_Work to complete_:
Collect every line below that contains the word "April", and copy each such line in full.

_Data in this exercise_:
- - - - - - -

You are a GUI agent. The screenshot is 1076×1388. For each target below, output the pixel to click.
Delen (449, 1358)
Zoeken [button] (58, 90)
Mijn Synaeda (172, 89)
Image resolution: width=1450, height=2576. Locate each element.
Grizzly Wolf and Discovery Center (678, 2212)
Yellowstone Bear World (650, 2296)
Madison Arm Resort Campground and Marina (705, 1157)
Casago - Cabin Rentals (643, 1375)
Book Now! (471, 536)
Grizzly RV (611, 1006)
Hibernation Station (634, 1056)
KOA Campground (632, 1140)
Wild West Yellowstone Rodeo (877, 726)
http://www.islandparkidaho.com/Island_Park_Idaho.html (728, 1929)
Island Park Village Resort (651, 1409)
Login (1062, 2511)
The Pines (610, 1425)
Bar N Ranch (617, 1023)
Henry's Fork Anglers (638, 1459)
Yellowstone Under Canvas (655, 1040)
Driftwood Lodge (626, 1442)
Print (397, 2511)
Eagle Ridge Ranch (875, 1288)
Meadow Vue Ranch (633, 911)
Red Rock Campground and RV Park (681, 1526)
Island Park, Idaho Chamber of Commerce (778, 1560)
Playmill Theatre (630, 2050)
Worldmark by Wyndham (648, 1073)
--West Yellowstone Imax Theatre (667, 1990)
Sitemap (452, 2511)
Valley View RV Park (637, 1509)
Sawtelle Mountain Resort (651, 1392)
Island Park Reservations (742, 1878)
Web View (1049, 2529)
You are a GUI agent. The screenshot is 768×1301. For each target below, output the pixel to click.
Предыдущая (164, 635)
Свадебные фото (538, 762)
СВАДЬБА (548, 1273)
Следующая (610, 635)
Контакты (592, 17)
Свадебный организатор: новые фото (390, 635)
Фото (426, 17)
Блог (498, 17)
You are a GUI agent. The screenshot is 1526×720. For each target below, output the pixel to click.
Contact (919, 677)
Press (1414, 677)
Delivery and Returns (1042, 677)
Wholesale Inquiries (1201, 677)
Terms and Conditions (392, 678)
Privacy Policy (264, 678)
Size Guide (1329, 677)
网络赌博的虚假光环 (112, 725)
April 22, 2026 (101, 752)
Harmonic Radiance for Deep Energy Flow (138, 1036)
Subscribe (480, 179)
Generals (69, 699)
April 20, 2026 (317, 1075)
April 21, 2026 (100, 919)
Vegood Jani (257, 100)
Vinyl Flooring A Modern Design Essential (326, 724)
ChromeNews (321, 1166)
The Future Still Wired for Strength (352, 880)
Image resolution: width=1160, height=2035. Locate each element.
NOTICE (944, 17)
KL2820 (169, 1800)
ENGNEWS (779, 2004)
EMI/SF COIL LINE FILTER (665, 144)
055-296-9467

- - - - - - -

_Result of this task_:
April 22, 2026 (101, 752)
April 20, 2026 (317, 1075)
April 21, 2026 (100, 919)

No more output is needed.